Authority is the key issue, the ultimate issue that separates Catholics from non-Catholics.  Catholics are satisfied to openly and obediently follow the teachings of other men, and we do so trusting in Christ's promise that "the gates of Hades will not prevail against the Church" and that he continues to send the Holy Spirit to guide and protect the apostles and their successors in the truth.  Apart from this faith in Christ's promises, Christians would have no reason to trust these Catholic bishops either.

Non-Catholics find themselves in a difficult position.  Since few of them are highly-trained Biblical scholars, most of them end up following the men that preach at their local church.  What irony!  These Christians are part of a movement that ultimately protest an authority protected by the Holy Spirit only to become obedient to an authority not protected by Him.

And this, I think, explains Pastor Carlo's red herring.  The red herring tries to distract you from the reality:

"Anyone who believes [X, Y, or Z] clearly does not interpret God's word the same way I do."

Nor should we, Pastor Carlos, unless you claim the charism of infallibility, the authority of a bishop who has succeeded the apostles, and fidelity to the orthodox teachings of Christianity left once for all with the saints (Jude 3) and the early fathers of the Church.

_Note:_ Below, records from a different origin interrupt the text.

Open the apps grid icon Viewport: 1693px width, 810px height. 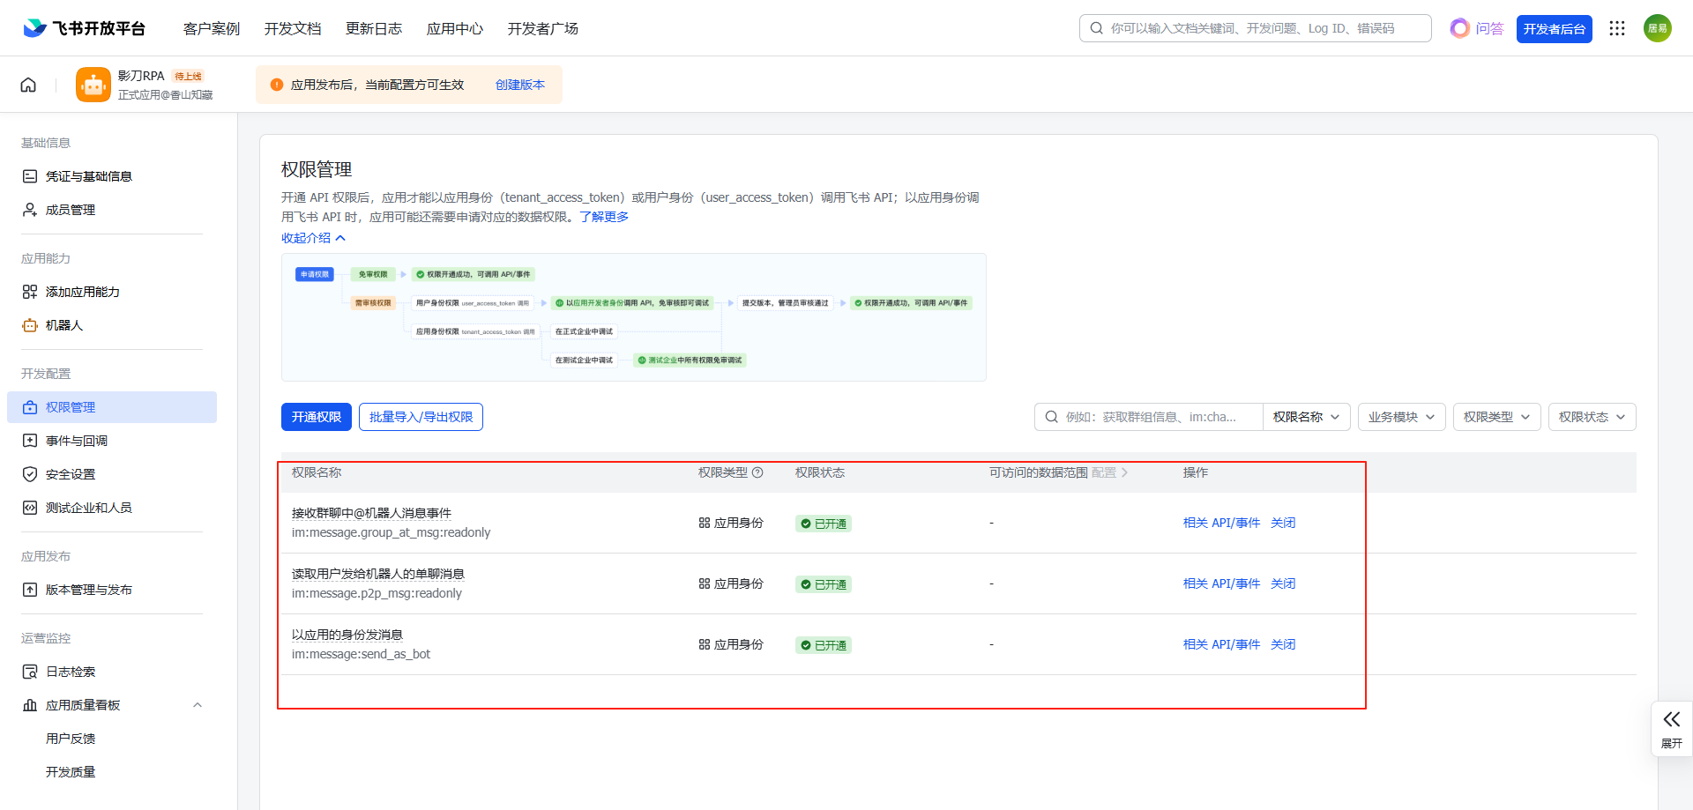[x=1616, y=28]
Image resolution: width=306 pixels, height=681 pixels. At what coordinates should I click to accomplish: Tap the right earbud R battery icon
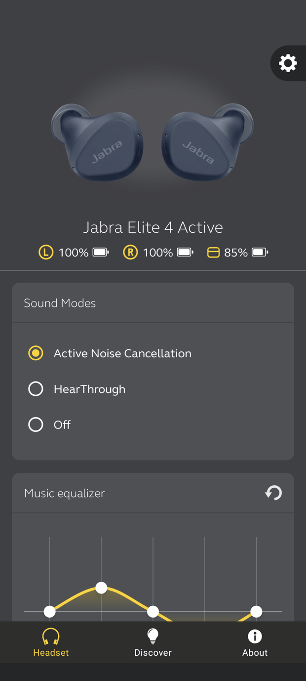(x=130, y=253)
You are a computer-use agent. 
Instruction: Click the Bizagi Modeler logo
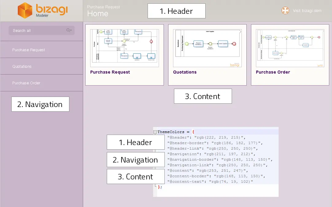point(43,10)
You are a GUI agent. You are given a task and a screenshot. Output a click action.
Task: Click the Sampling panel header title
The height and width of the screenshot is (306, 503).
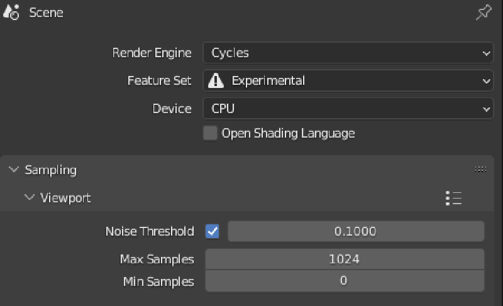(50, 170)
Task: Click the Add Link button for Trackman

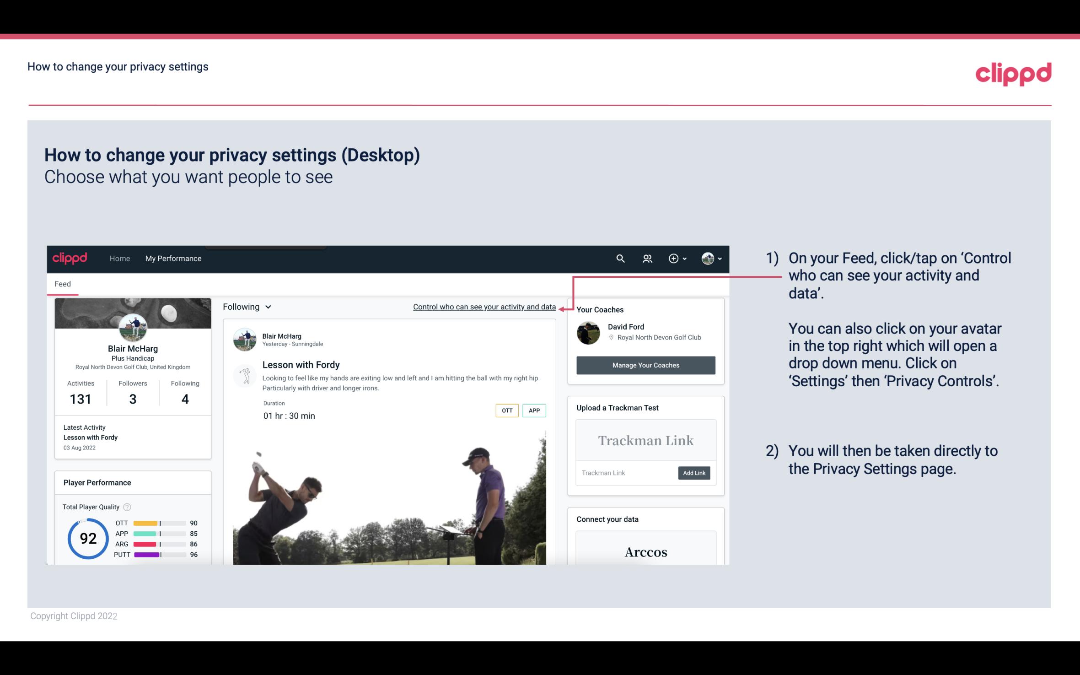Action: click(x=693, y=473)
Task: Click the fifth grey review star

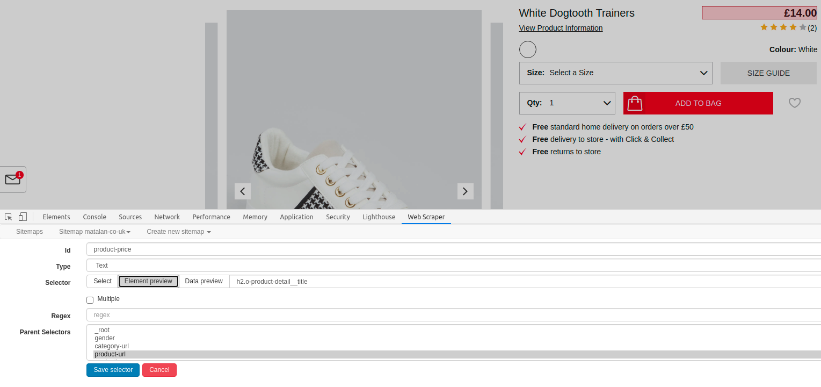Action: (x=802, y=27)
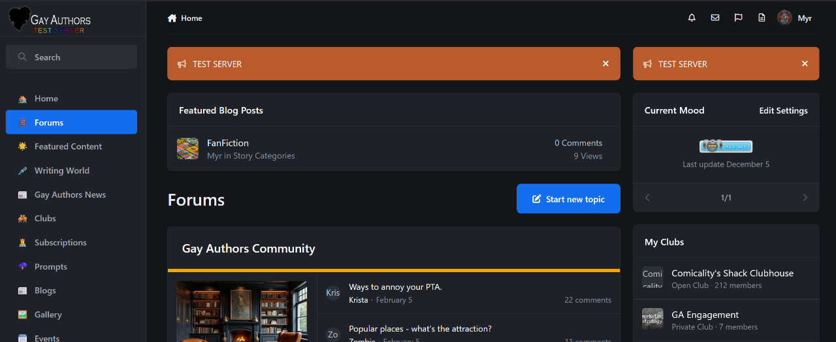Click the FanFiction blog post thumbnail
Screen dimensions: 836x342
[187, 149]
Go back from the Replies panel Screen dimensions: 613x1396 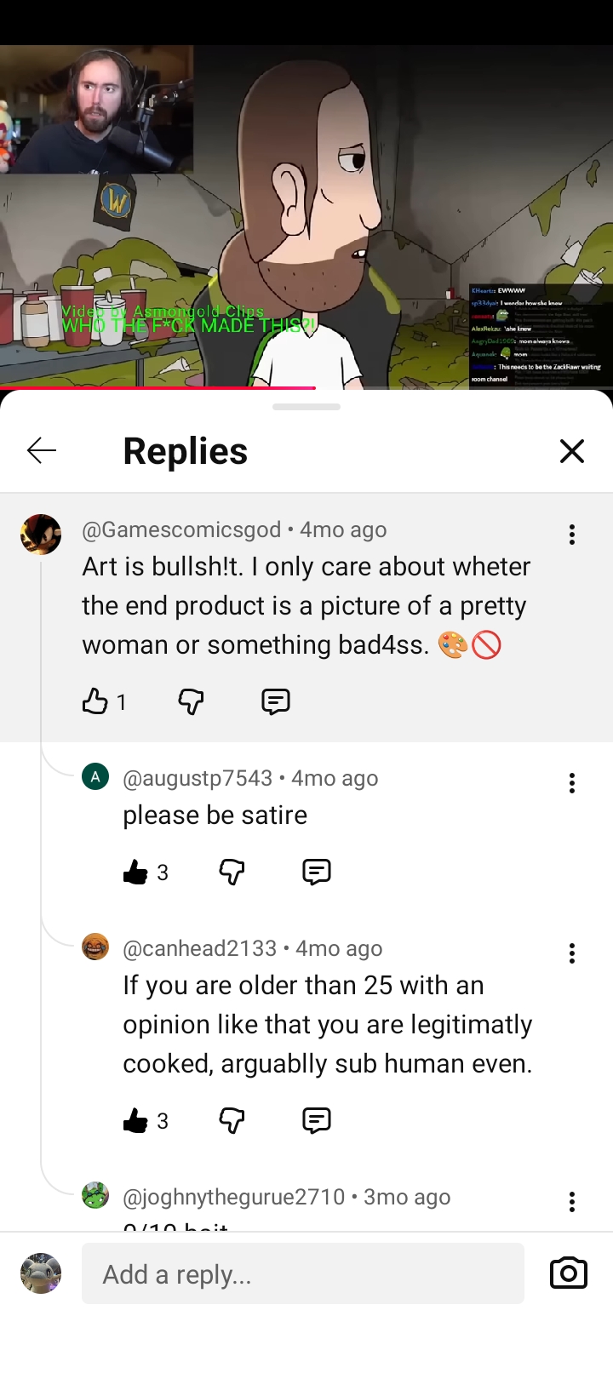(x=41, y=450)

The truth is out there, my dear brothers and sisters in Christ.  Seek and you will find!

I invite you to consider coming home to the Church, the family of God, which is the "pillar and foundation of truth" (1 Tim. 3:15).  There is only one world-wide Church that makes the claim to be the pillar and foundation of truth, and it is the same Church that has existed since she was founded by Christ in Matt. 16: the Catholic Church.

(We call her the Roman Catholic Church since our first pope, St. Peter, was martyred in Rome, and his bishopric was then based in the city.  If St. Peter had been martyred elsewhere, then I suppose the Catholic Church would have eventually come to be identified by a different city.  Of course, it is fitting that Christ's kingdom on earth should be centered in the historic center of humanity and pagan culture in the ancient world.  For centuries, dating back to St. John's student Ignatius in 110 A.D., we have simply called ourselves the Catholic Church.)

May the peace and guidance of the Holy Spirit be with you, now and forever.